Describe the feature you'd like to request

Steps to reproduce

• Create simple react application
• amplify init
• Add auth and api category with below schema
• amplify push

Appsync Schema

type Todo
  @model
  @auth(
    rules: [
      { allow: private, provider: userPools }
      { allow: private, provider: iam }
    ]
  ) {
  id: ID!
  name: String!
  description: String
}

• Configure Lambda function as below to perform Appsync operations.

$ amplify add function
? Select which capability you want to add: Lambda function (serverless function)
? Provide an AWS Lambda function name: appsyncsubnodejs
? Choose the runtime that you want to use: NodeJS
? Choose the function template that you want to use: AppSync - GraphQL API request (with IAM)
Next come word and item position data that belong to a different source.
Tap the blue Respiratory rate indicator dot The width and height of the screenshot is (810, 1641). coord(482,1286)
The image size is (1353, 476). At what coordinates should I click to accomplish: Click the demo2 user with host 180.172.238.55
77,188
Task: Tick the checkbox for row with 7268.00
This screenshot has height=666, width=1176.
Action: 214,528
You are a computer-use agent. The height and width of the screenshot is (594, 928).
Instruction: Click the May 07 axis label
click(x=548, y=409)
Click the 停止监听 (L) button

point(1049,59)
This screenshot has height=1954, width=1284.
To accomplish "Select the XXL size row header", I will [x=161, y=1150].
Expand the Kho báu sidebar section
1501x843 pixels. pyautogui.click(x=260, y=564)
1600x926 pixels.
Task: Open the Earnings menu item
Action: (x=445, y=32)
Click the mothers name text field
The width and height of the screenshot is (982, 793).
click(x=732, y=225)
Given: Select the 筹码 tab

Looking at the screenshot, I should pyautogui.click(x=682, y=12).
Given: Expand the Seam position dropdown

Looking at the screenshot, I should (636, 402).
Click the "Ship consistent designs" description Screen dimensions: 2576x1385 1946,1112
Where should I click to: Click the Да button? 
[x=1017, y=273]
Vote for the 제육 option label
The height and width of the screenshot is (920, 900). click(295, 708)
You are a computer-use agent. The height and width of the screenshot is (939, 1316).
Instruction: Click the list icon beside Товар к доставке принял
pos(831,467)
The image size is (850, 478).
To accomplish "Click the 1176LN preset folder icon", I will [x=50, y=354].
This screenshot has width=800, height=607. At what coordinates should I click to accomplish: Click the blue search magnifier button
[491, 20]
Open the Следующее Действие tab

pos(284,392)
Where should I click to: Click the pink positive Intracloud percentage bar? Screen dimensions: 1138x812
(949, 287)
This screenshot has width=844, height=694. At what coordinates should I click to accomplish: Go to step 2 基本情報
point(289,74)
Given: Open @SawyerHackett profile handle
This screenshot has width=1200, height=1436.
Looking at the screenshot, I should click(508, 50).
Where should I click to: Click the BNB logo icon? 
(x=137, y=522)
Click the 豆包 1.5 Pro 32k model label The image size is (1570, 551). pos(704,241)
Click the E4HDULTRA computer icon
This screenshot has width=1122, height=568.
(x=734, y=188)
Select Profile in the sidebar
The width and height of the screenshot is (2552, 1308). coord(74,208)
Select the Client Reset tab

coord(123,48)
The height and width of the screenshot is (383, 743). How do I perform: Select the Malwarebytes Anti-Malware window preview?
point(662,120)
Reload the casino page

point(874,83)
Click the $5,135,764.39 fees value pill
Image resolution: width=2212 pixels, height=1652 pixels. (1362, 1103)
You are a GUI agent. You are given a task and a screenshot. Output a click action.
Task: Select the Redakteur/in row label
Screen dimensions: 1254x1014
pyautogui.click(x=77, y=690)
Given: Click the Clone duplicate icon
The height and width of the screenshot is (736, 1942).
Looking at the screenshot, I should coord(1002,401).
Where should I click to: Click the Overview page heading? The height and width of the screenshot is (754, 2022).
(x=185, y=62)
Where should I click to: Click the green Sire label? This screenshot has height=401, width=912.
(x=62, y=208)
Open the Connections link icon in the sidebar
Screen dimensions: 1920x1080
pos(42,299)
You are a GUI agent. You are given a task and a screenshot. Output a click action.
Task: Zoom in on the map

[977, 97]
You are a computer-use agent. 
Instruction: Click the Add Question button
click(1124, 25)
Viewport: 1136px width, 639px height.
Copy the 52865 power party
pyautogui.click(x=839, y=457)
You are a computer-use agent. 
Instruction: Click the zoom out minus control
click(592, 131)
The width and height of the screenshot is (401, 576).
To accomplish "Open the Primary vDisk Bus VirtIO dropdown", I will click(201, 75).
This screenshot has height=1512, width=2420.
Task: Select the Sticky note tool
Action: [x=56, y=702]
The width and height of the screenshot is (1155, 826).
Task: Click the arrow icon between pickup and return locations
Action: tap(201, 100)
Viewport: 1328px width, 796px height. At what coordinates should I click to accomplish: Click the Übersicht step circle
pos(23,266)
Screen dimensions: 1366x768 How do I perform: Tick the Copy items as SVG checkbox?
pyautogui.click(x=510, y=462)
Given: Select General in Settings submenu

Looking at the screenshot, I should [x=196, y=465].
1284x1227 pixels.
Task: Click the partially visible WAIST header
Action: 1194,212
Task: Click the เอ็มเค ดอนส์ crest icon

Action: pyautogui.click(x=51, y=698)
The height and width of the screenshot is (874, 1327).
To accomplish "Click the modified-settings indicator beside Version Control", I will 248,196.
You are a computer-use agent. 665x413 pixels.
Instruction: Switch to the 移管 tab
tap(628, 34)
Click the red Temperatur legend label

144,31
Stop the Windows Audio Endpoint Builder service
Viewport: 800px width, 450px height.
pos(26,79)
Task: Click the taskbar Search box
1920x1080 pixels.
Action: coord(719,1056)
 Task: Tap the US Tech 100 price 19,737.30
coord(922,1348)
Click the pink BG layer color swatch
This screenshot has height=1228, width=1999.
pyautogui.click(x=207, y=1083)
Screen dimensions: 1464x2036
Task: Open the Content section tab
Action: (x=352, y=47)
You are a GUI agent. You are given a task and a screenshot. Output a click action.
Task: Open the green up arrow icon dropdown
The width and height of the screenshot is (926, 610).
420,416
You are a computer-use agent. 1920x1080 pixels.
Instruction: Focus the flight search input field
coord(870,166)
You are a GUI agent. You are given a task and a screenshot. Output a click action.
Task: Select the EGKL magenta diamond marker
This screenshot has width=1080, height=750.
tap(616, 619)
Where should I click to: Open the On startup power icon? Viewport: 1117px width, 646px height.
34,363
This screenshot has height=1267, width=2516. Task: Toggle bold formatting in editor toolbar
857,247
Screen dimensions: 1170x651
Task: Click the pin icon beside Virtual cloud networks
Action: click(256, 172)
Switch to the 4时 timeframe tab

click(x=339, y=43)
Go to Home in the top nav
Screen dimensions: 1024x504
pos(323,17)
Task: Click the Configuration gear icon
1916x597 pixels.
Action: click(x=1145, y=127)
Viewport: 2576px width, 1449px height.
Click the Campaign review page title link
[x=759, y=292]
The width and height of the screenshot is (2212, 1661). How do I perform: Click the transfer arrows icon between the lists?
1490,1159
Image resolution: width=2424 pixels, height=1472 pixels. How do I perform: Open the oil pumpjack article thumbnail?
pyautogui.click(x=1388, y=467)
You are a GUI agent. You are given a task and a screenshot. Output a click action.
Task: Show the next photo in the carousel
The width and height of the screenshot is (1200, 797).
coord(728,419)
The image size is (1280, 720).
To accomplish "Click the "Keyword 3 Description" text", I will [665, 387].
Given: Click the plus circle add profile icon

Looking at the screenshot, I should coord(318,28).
✅ Available advanced settings:

• Resource access permissions
• Scheduled recurring invocation
• Lambda layers configuration
• Environment variables configuration
• Secret values configuration

? Do you want to configure advanced settings? Yes
? Do you want to access other resources in this project from your Lambda function? Yes
? Select the categories you want this function to have access to. api
? Select the operations you want to permit on appsyncauth Query, Mutation, Subscription

$ amplify push

This would create a Lambda function role with the following permissions

  {
            "Action": [
                "appsync:GraphQL"
            ],
            "Resource": [
                "arn:aws:appsync:us-east-1:<account-id>:apis/<api-id>/types/Query/*",
                "arn:aws:appsync:us-east-1:<account-id>:apis/<api-id>/types/Mutation/*",
                "arn:aws:appsync:us-east-1:<account-id>:apis/<api-id>/types/Subscription/*"
            ],
            "Effect": "Allow"
   }

However, this Lambda function role cannot perform appsync operations(unauthorised error) unless the role is specified in the custom-roles.json file as below.

{
  "adminRoleNames": ["<YOUR_IAM_USER_OR_ROLE_NAME>"]
}

Notice we have already selected that we would like to perform actions such as query/mutation/subscription via this role.

https://docs.amplify.aws/gen1/javascript/build-a-backend/graphqlapi/customize-authorization-rules/#use-iam-authorization-within-the-appsync-console

This is similar to: https://repost.aws/questions/QU288xFKkVSSSwQH5Wqrru7w/appsync-unauthorized-error-when-called-from-presignup-lambda-trigger

Describe the solution you'd like

Feature request would be to allow this Lambda execution role to perform actions on schema. Currently the below step adds required policy to Lambda execution role. In addition to this we may give permissions such that this role can perform appsync query/mutation/subscription operations without needing to allowlist in custom-roles.json

? Select the operations you want to permit on appsyncauth Query, Mutation, Subscription

Describe alternatives you've considered

NA

Additional context

No response

Is this something that you'd be interested in working on?

• 👋 I may be able to implement this feature request

Would this feature include a breaking change?

• ⚠️ This feature might incur a breaking change

[AnilMaktala]

Hey @meghsv09, Thank you for bringing this to our attention. We have noted it as a feature request for the team to review in more detail.